### Given information

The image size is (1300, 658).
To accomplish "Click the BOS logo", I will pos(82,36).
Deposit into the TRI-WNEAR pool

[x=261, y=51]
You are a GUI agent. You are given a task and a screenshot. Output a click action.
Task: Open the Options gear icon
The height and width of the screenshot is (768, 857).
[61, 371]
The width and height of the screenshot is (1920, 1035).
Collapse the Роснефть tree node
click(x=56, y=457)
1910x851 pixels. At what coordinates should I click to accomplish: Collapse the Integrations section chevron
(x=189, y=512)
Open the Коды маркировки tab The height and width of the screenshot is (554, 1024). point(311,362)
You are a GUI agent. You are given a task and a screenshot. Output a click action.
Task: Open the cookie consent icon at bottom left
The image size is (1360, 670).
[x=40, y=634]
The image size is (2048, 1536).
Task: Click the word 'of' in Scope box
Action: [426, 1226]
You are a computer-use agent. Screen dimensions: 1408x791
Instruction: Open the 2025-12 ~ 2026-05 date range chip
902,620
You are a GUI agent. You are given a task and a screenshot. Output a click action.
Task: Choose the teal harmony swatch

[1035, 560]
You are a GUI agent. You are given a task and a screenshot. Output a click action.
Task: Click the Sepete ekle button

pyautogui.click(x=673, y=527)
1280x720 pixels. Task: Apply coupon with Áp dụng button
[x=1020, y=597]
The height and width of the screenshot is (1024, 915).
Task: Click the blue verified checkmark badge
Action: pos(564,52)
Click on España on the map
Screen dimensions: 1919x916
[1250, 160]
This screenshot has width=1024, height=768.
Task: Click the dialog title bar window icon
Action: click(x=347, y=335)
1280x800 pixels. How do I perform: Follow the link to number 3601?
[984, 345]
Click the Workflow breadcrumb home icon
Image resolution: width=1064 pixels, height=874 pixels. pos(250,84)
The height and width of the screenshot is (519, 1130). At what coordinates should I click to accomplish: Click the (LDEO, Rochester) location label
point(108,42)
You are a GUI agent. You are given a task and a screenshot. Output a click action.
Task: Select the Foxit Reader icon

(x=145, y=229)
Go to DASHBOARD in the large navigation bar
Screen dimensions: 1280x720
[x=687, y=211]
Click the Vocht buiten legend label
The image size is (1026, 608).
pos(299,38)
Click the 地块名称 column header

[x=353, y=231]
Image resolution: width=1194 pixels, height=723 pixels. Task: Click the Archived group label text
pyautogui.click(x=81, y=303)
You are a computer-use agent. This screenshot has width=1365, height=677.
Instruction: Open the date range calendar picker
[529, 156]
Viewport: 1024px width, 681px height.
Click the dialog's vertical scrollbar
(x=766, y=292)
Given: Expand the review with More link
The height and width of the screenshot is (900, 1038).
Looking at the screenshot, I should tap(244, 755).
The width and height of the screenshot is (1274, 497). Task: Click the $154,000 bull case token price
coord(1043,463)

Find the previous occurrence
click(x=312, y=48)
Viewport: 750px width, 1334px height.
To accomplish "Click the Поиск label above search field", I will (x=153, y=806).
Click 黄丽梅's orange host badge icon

### Description of the task
Now copy each line of the entries that mentions "will".

### Answer to the exercise
To accomplish "Click the BOS logo", I will pos(82,36).
To accomplish "Click the Поиск label above search field", I will (x=153, y=806).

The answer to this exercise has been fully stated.